O presidente do Banco Nacional de Desenvolvimento Econômico e Social (BNDES), Luciano Coutinho, afirmou que o governo mudou o paradigma da gestão da política econômica, com o objetivo de estimular investimentos, manter a geração de empregos em alto nível e dar mais competitividade às empresas comerciais. "Mudamos o paradigma e a macroeconomia é mais eficiente para o setor produtivo", afirmou. "A Selic caiu 500 pontos base e o BC vai manter a inflação nos trilhos", completou, referindo-se à meta de 4,5% ao ano perseguida pela autoridade monetária.

RICARDO LEOPOLDO, Agencia Estado

21 de setembro de 2012 | 20h17

Em palestra no encerramento do 23º Congresso Nacional de Executivos de Finanças, que ocorreu em São Paulo, ele afirmou que o Poder Executivo sabe muito bem que deve manter o bom uso da gestão das contas públicas e da gestão da taxa básica de juros, com foco no controle da inflação. "O governo tem compreensão da consistência dos instrumentos fiscais e monetários e tem também consciência da importância de uma inflação sob controle", afirmou.

Para o presidente do BNDES, a inadimplência caiu e isso mostra que há grande solidez regulatória do sistema financeiro no Brasil. "O sistema financeiro está preparado para buscar mais eficiência, em função da queda do juro", comentou. Coutinho disse ainda que é impossível manter spreads altos numa economia com juros básicos mais baixos. Assim, avaliou ele, "o sistema financeiro vai poder financiar a prazos mais longos".

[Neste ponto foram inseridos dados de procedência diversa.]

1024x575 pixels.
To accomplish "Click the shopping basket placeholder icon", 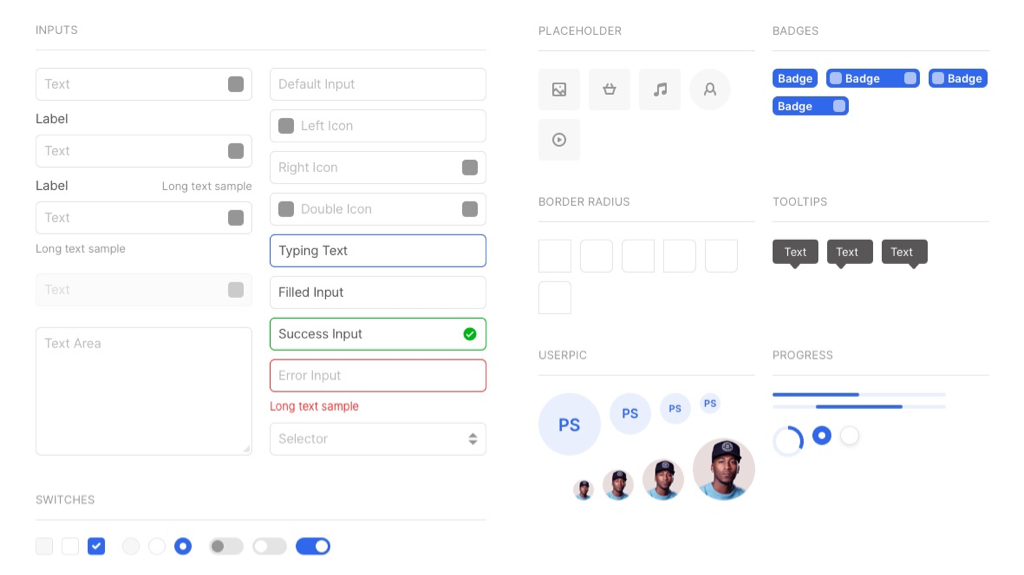I will pos(609,89).
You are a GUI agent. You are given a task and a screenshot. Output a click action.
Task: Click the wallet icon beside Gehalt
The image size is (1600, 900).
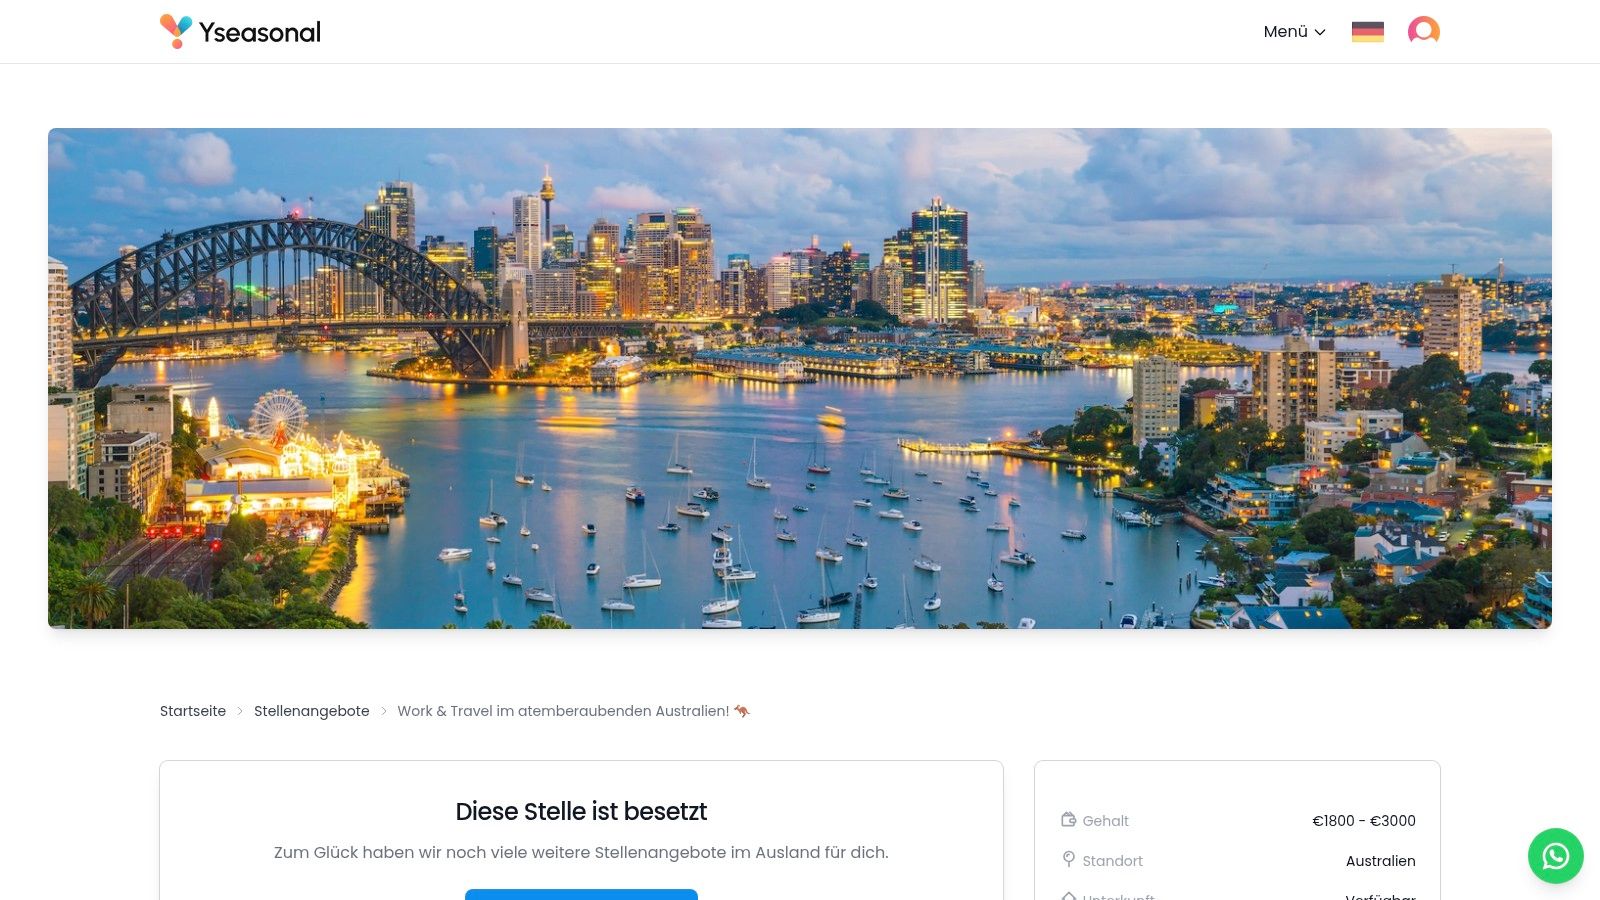point(1068,820)
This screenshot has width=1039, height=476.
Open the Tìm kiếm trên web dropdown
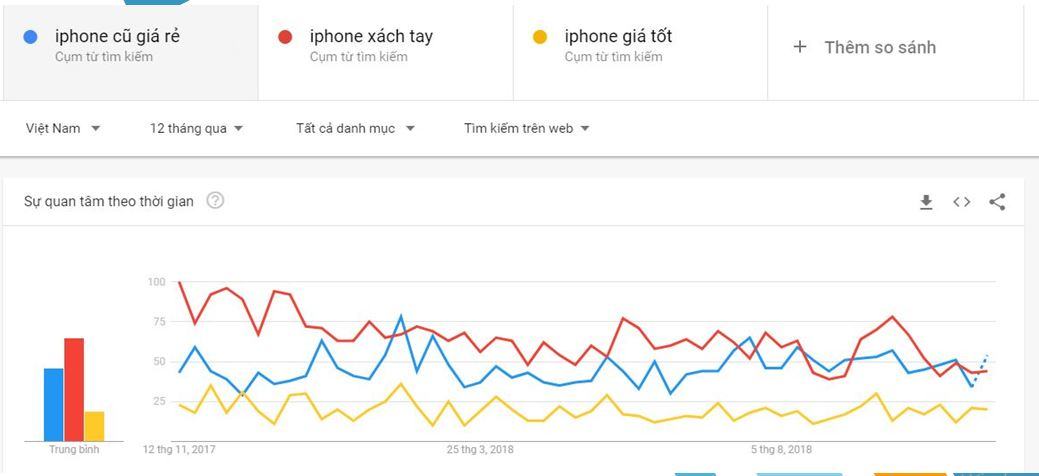[527, 129]
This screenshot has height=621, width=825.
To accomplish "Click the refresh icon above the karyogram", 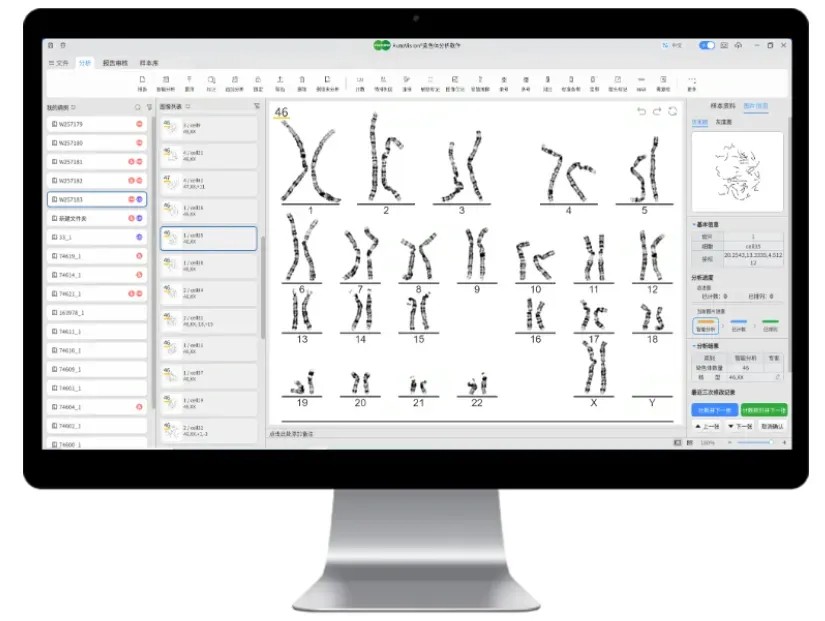I will click(673, 111).
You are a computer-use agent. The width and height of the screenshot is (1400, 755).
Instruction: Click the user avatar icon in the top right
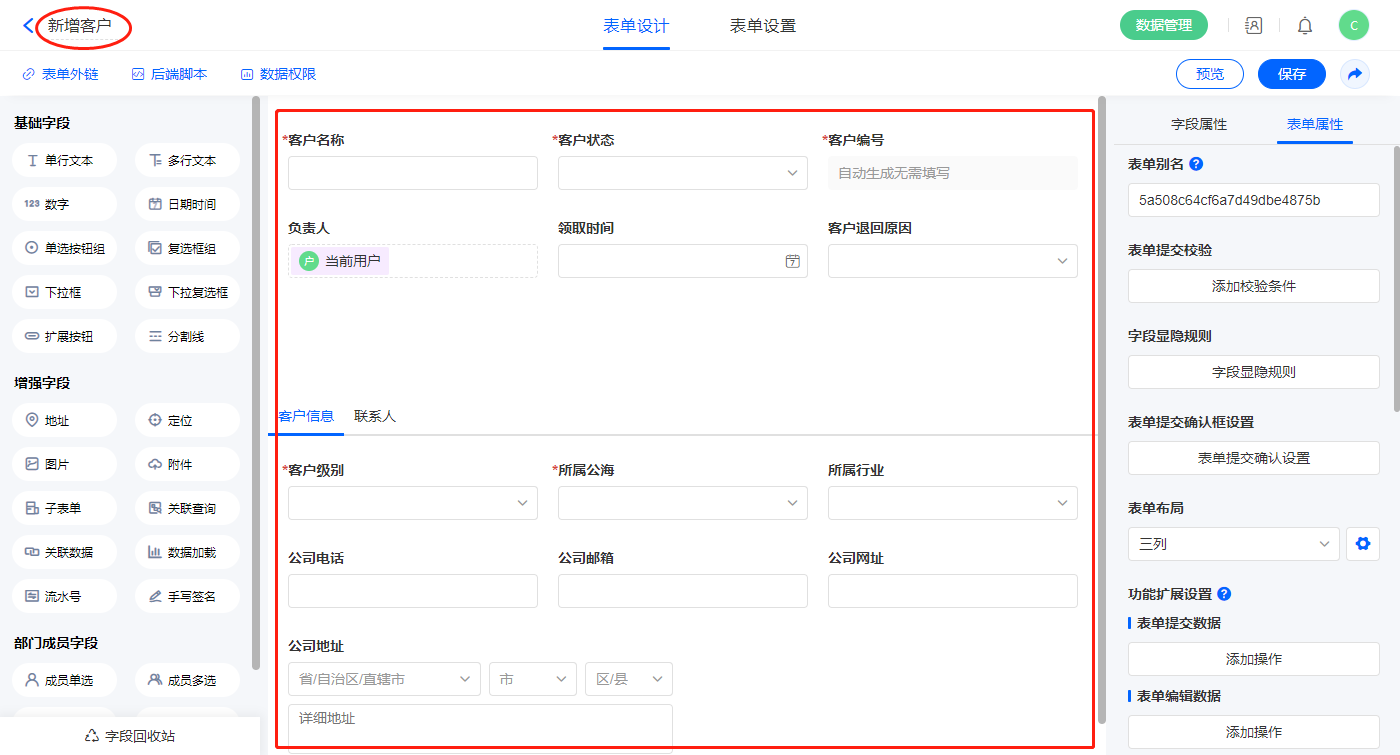[x=1353, y=26]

Sobre o ambiente externo, Coutinho avalia que o crescimento dos Estados Unidos já é fraco e que há dúvidas para o próximo ano. "Mesmo que Barack Obama se reeleja, existe um risco de maior polarização política, impedindo a tomada de decisões de política fiscal para complementar a monetária muito frouxa."

Coutinho também disse que o Banco Central Europeu injetará mais recursos no sistema, mas que "o cenário não é tranquilo na Europa". Segundo ele, o cenário internacional ainda tem incertezas "nada desprezíveis".

Em relação à China, Coutinho afirmou que o "cenário de desaceleração talvez tenha sido mais forte do que o esperado". "A China anunciou um conjunto de novos investimentos e não há dúvida de que o governo chinês tem dificuldades para relançar a economia", acrescentou.

Coutinho também disse que a "economia brasileira tem condições de integrar o bloco que ajudará economia mundial. "No Brasil, o terceiro trimestre aposta para uma expansão acima da média mundial. Em 2013, o País pode contribuir bem para o crescimento da economia mundial", projetou.